• **Required action**
Write the listing below out again word for word, without a single picture.

• **Dataset excerpts**

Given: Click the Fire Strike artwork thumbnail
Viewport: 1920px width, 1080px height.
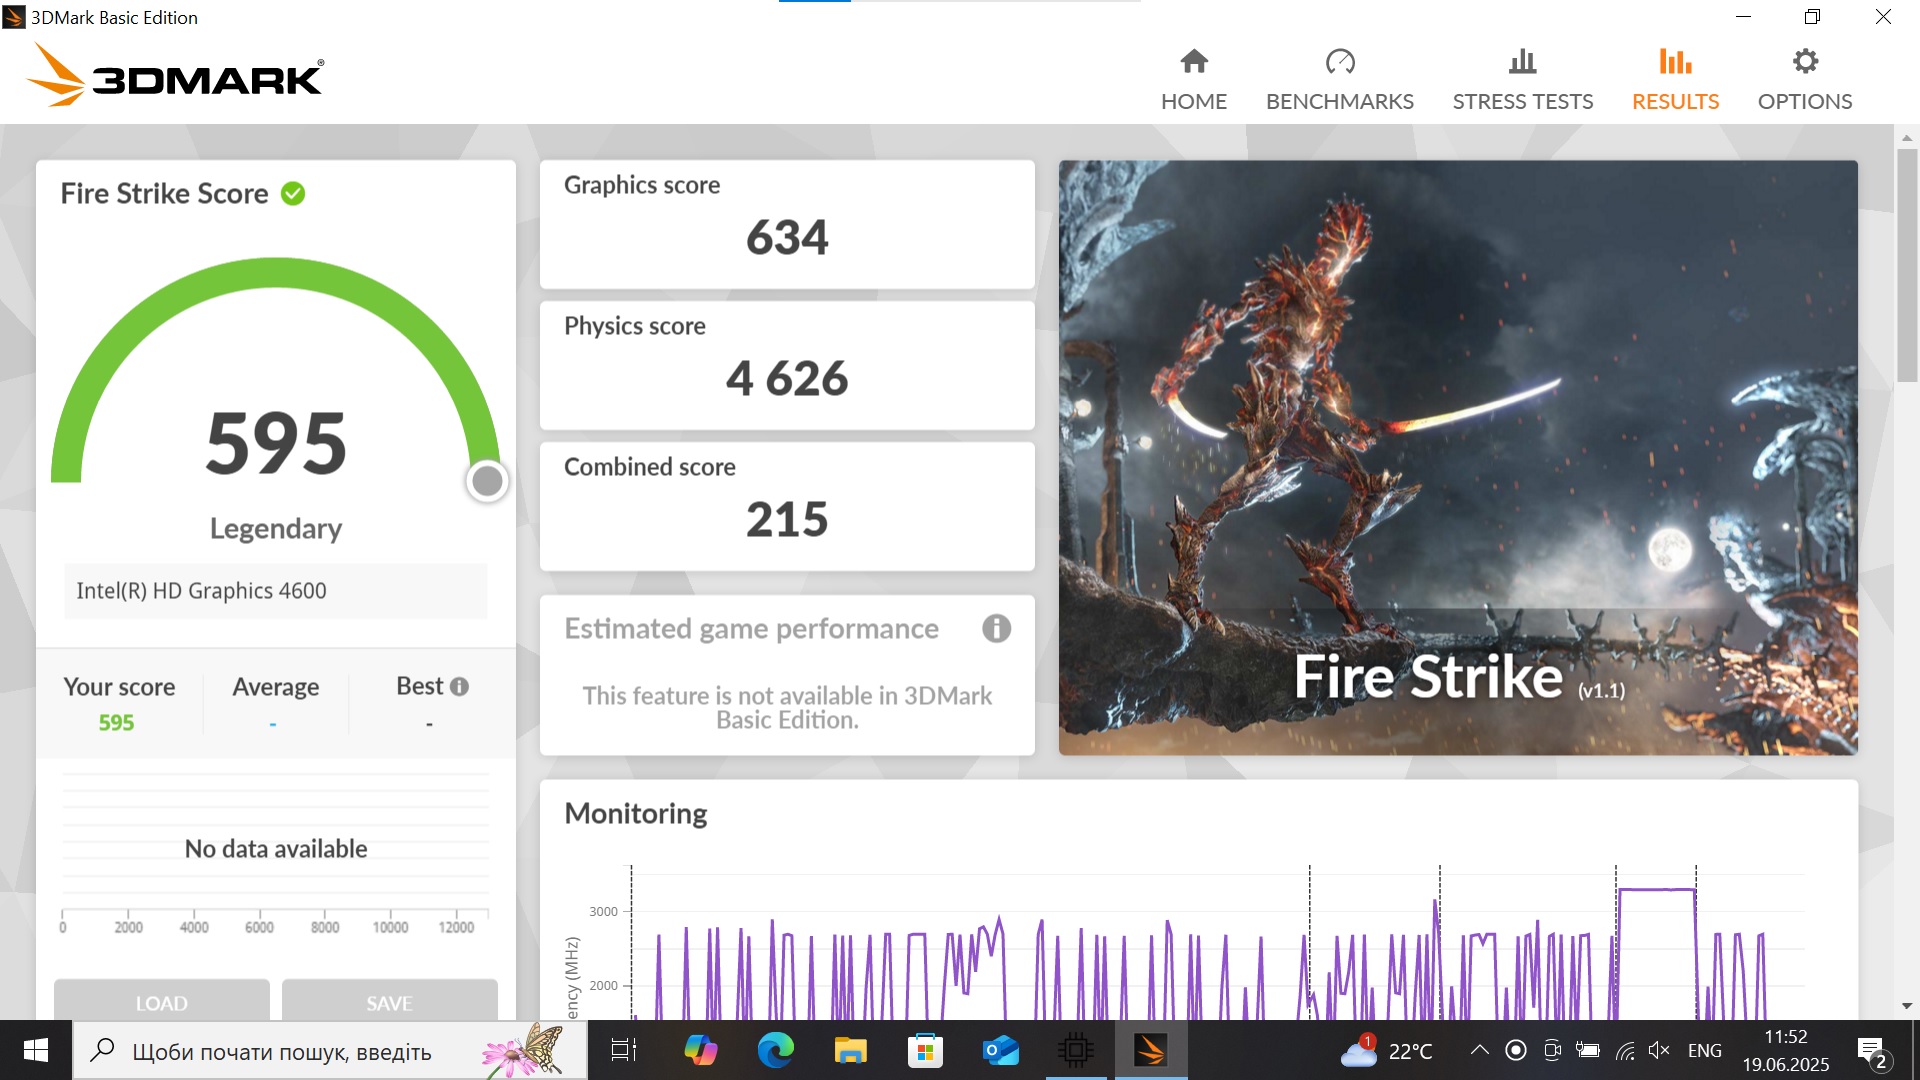Looking at the screenshot, I should pos(1458,457).
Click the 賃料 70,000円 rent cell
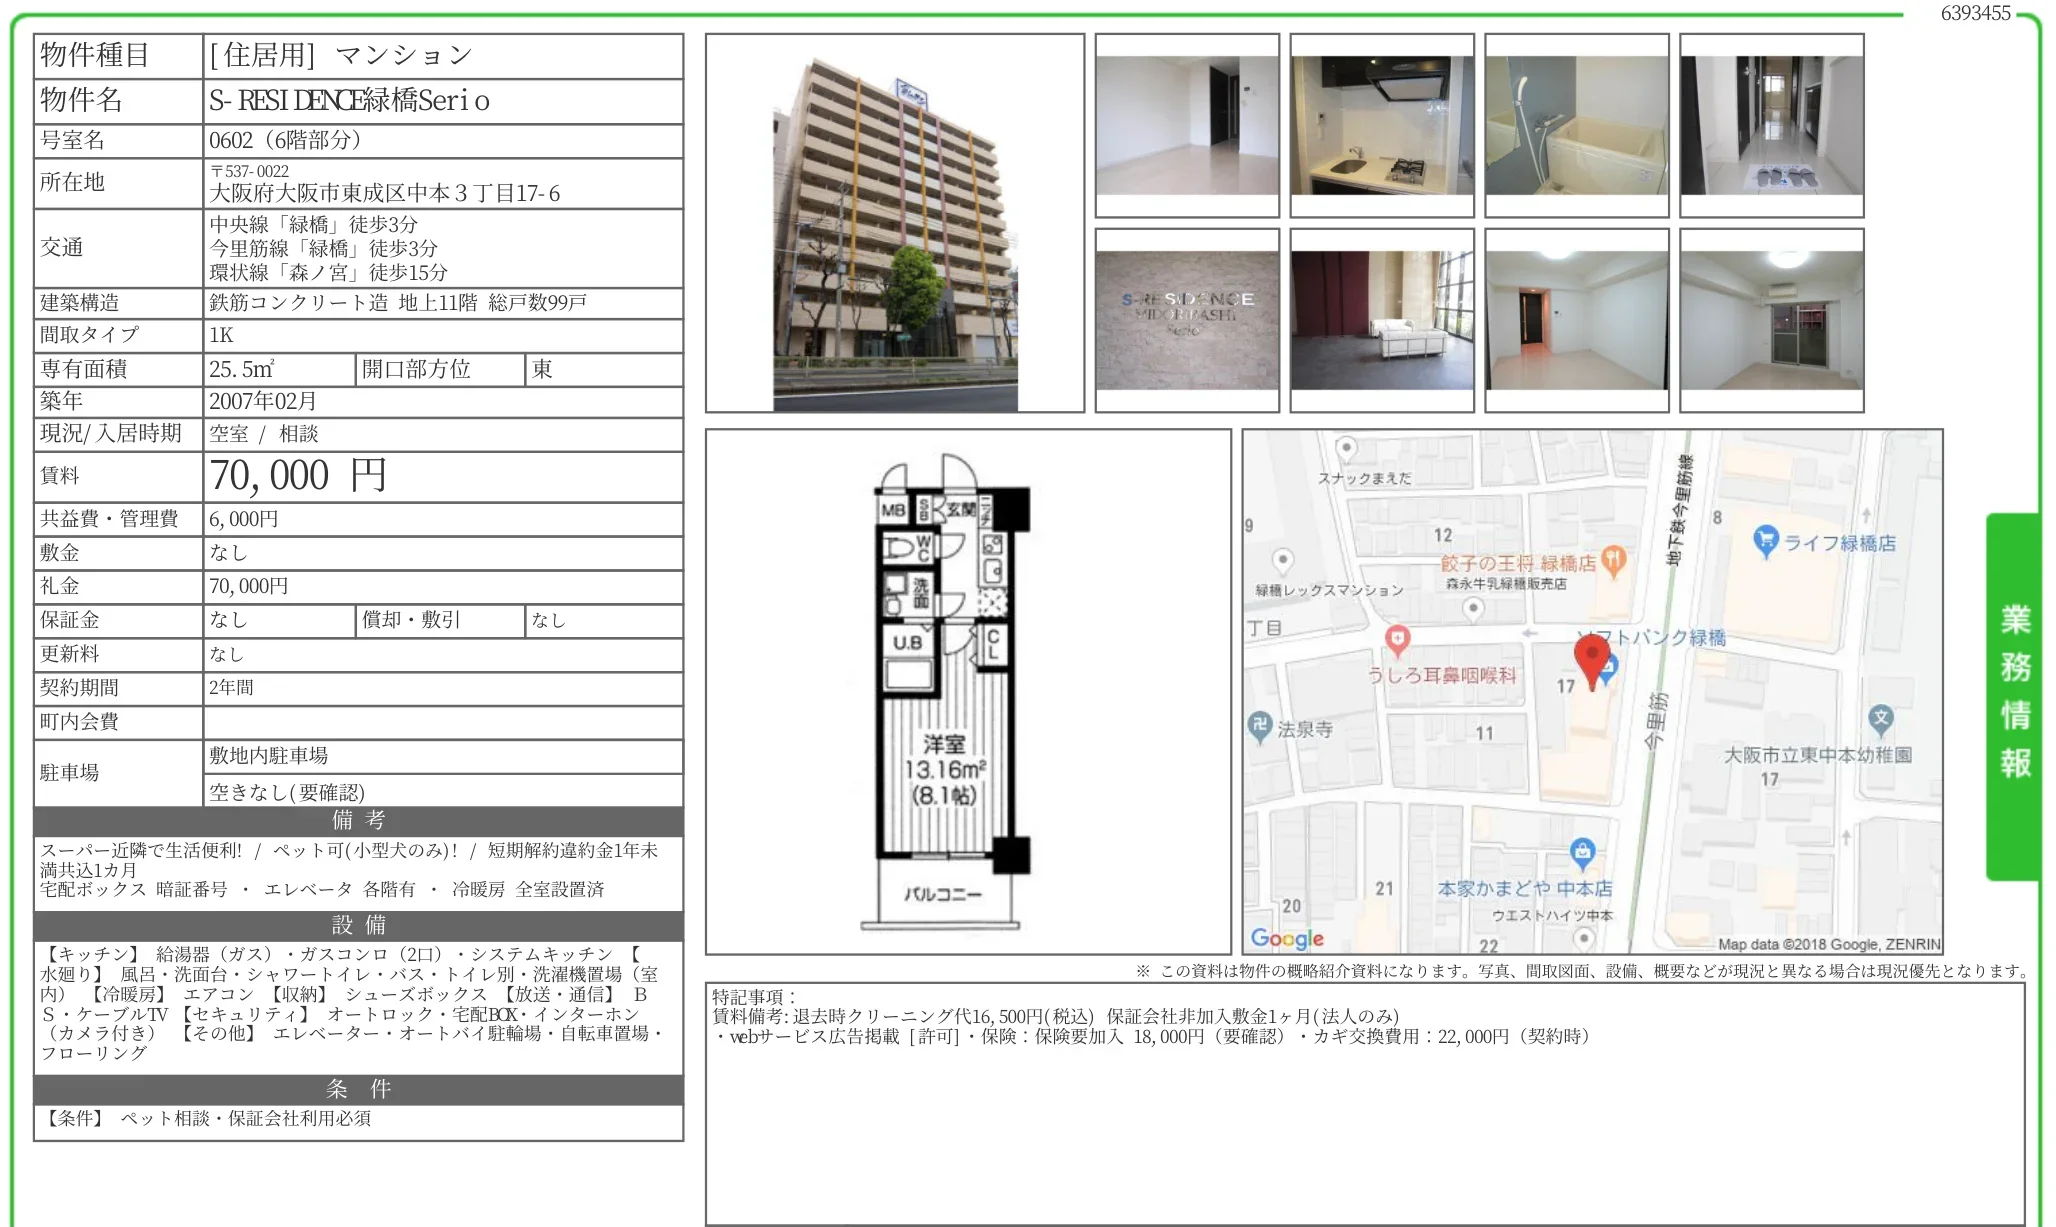This screenshot has width=2056, height=1227. [296, 476]
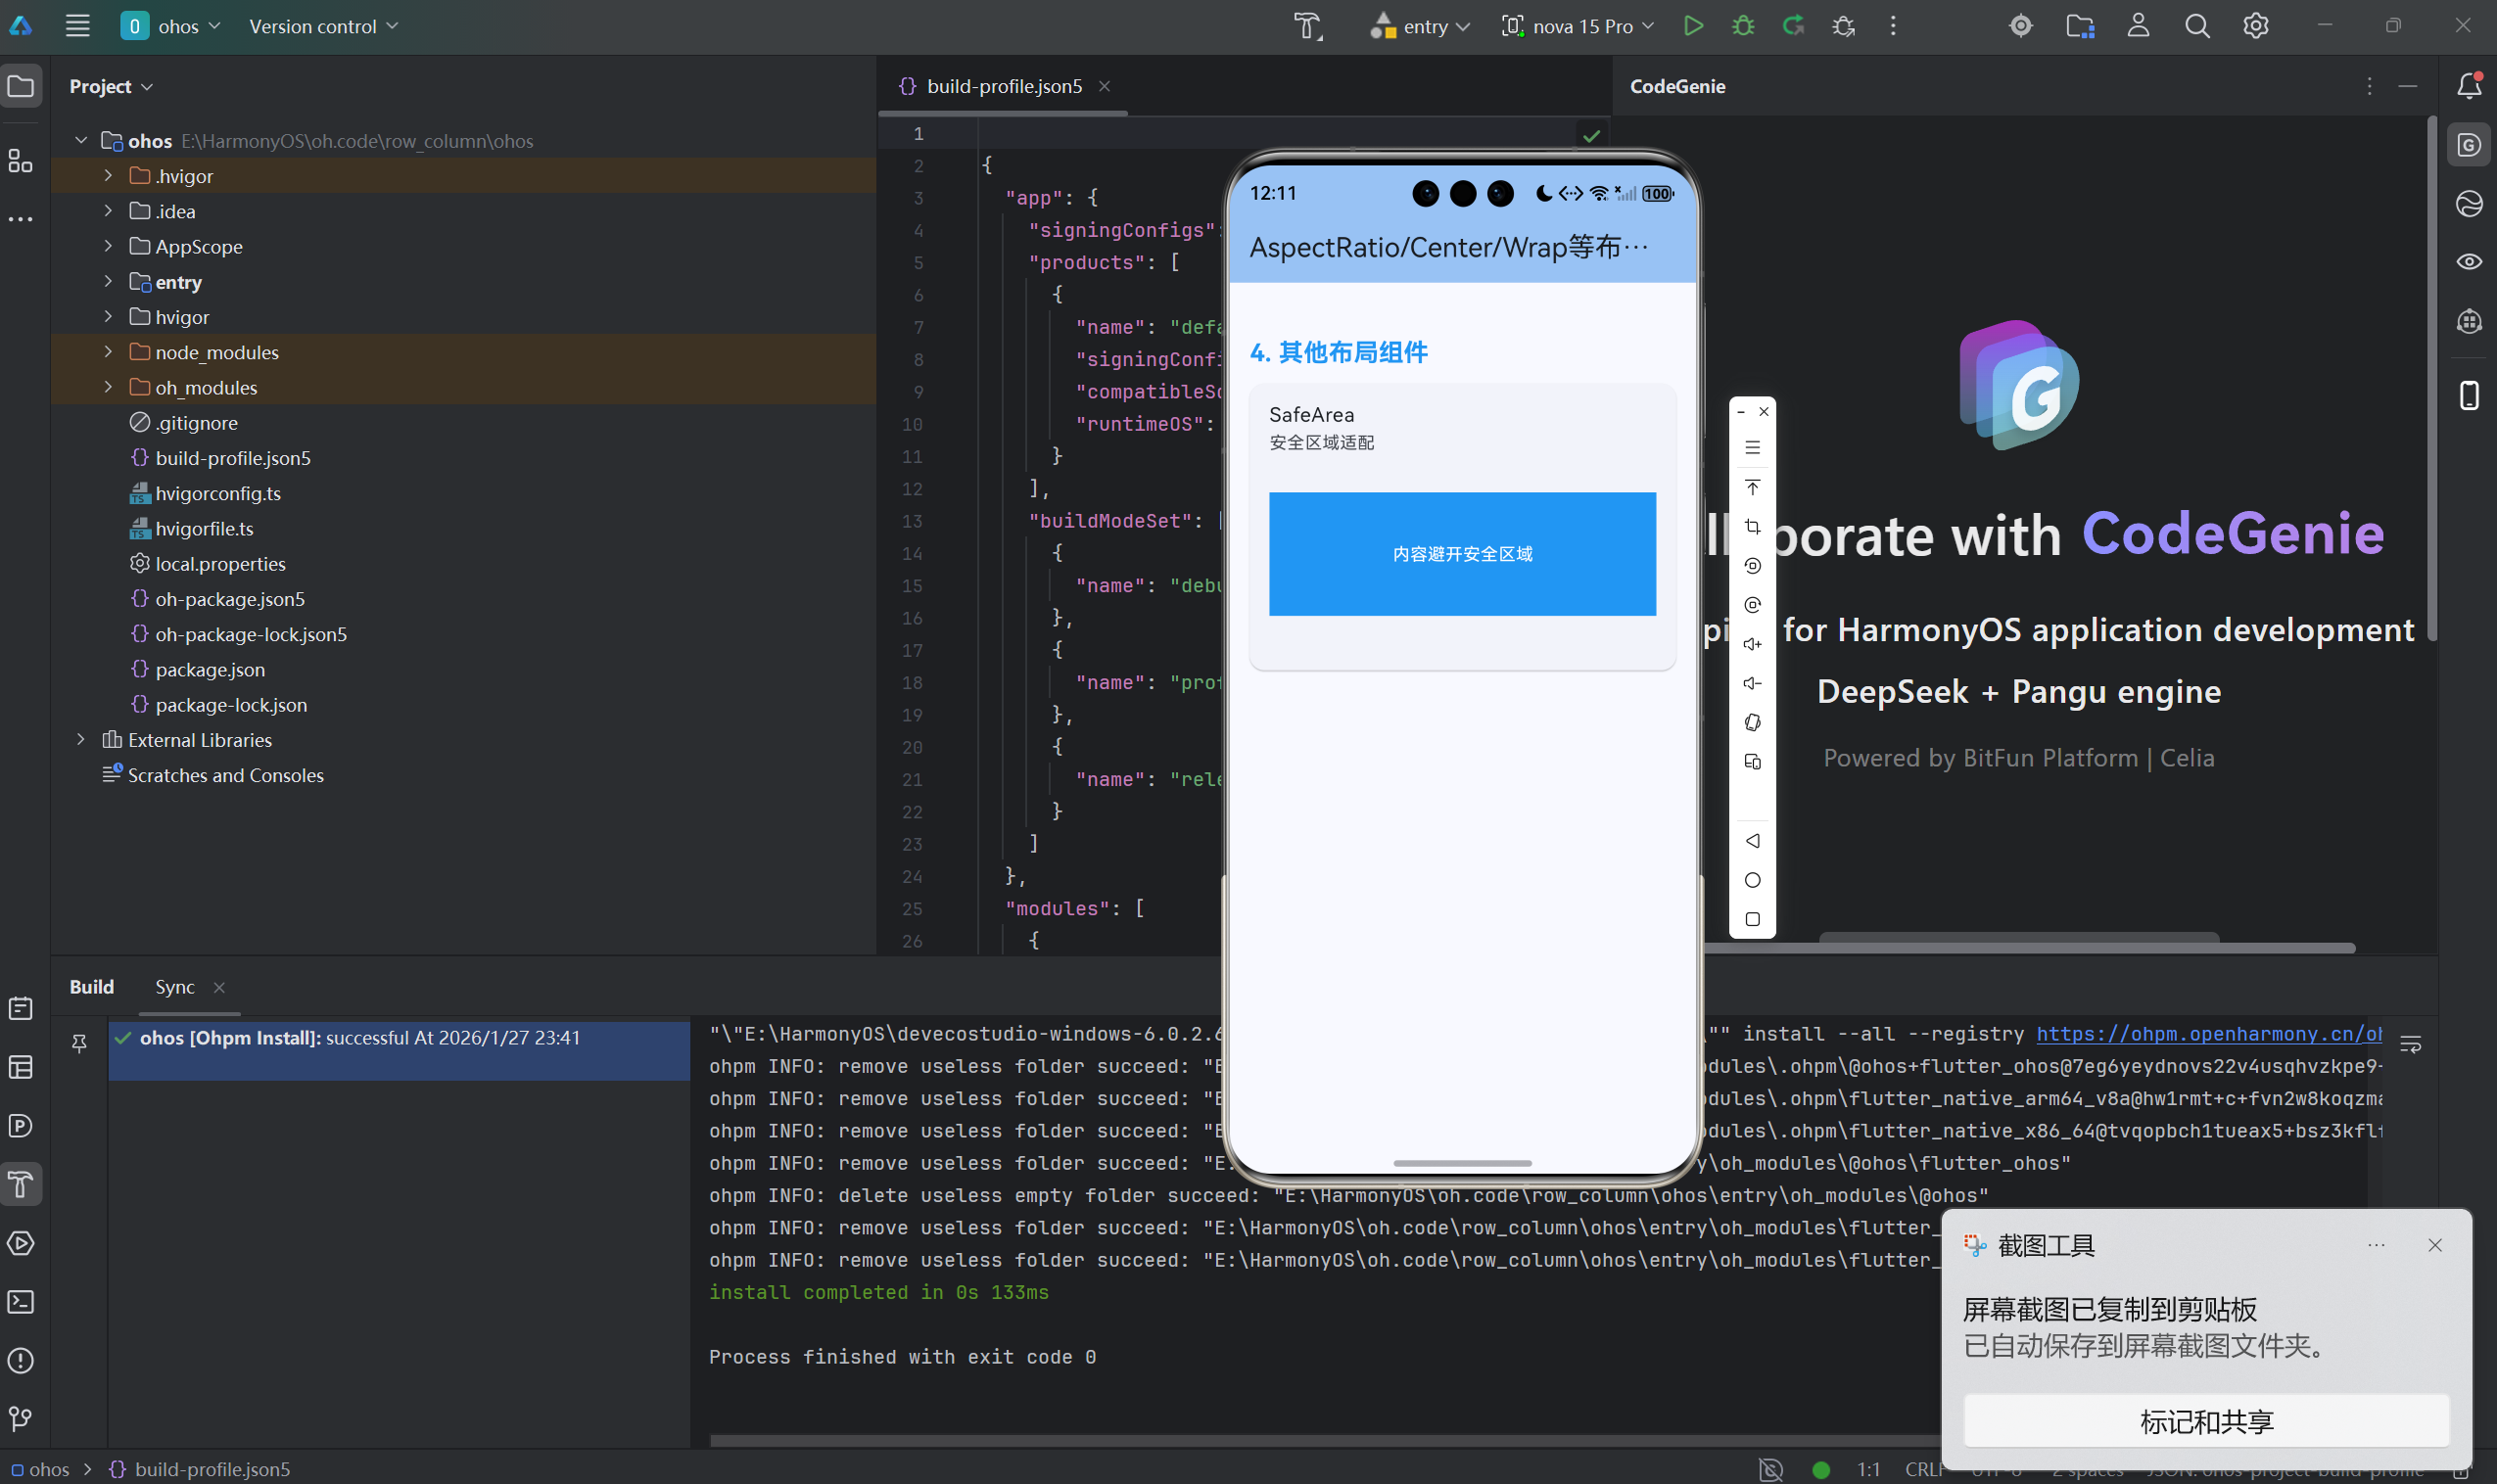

• **Result of the exercise**
Given: Click the Fire Strike artwork thumbnail
Viewport: 1920px width, 1080px height.
Looking at the screenshot, I should pos(1458,457).
Click the 賃料 70,000円 rent cell
This screenshot has width=2056, height=1227. [296, 476]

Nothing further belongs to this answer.